La grande hypocrisie

Comment un petit dossier d’ingénierie fiscale passe à la moulinette. Et entraîne dans son sillage un tout gros scandale, celui des  » sociétés de liquidités « . Négligence initiale aux Finances, lectures divergentes d’une même loi, interventions plus ou moins occultes. L’Etat, dindon de la farce, pourrait y perdre plusieurs centaines de millions d’euros.

C’est un arrêt de 10 pages à peine, comme les tribunaux en produisent à la pelle. Du condensé fiscal à lire entre les lignes. Insignifiant aux yeux des profanes. Susceptible, pourtant, de mettre à mal un tout grand dossier de fraude fiscale. Le 19 septembre 2008, la cour d’appel de Mons soulage un petit entrepreneur liégeois et sa femme, en conflit avec le fisc depuis près de dix ans. L’Etat perd la bataille. Les époux Gilles passent à travers les mailles du filet. Ils étaient à la tête d’une petite société active dans le secteur de l’outillage. Ils l’ont cédée, du moins en apparence, en 1996, sans payer l’impôt sur le produit de la vente. Quelque 30 millions de francs belges, soit 750 000 euros. Entièrement taxables, selon le fisc. Celui-ci réclamait 100. Il n’aura que 10. Une goutte d’eau dans l’océan, bien entendu. Mais l’arrêt  » Gilles  » fera jurisprudence auprès des nombreux adeptes des  » sociétés de liquidités « , ou cash companies, qui ont défié le fisc à la fin des années 1990. Eux aussi pourraient s’en tirer à moindre mal.

Le principe des cash ? Des montages complexes où une entreprise active se mue en société bidon, gonflée de liquidités. De quoi  » nettoyer  » de la base imposable à grande échelle, comme on dit dans le jargon. Et tromper doublement l’administration fiscale. L’impôt est éludé et un leurre est créé pour diriger le fisc ou la justice vers des personnes insolvables. Manque à gagner pour l’Etat : au moins 750 millions d’euros.
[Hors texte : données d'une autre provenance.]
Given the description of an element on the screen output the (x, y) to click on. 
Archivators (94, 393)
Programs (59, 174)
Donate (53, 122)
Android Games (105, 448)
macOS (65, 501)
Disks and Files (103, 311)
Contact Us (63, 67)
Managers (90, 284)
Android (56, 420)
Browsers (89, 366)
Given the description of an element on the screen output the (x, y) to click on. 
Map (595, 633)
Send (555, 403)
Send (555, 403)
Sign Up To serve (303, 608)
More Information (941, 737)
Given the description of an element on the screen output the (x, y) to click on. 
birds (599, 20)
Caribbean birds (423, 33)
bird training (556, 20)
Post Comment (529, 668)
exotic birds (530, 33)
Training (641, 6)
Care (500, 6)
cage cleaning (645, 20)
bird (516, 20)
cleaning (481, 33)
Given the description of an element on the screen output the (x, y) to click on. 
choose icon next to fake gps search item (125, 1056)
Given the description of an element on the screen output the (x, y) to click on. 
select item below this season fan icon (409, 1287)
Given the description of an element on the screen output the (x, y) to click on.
Ces montages cash ont leurs cerveaux, leurs consommateurs, leurs intermédiaires, bancaires ou autres. Depuis une décennie,  » fiscards « , policiers et juges d’instruction tentent d’obtenir réparation. En ordre dispersé. A la lumière du dossier Gilles , un cas (emblématique) parmi des centaines d’autres, voici pourquoi cette traque semble perdue d’avance…

Acte I : un agent du fisc distrait

Le 21 juin 1999, le petit entrepreneur Robert Gilles reçoit un avis de rectification de l’Inspection spéciale des impôts (ISI) de Namur. En épluchant les déclarations fiscales, les fonctionnaires du fisc ont repéré une anomalie : le contexte particulier de la vente de la SPRL Anciens Etablissements Huygens, appartenant à Gilles. Une gentille transaction familiale, selon ce dernier, soucieux d’assurer la relève auprès d’un gendre bien intentionné. L’enquête fiscale révélera toutefois qu’un cadre de la Générale de Banque (aujourd’hui Fortis) a conseillé aux époux Gilles des repreneurs  » désireux d’acquérir des sociétés ne disposant que de liquidités comme tout actif « . Un premier intermédiaire s’est glissé dans la partie. Un certain Luc Foubert. L’achat des Etablissements Huygens est ensuite effectué par le dénommé Edmond de Bellefroid, réfugié lui-même derrière de nombreuses sociétés écrans. Dès le départ, estime le fisc, aucune intention de payer le moindre impôt. Un montage cash ?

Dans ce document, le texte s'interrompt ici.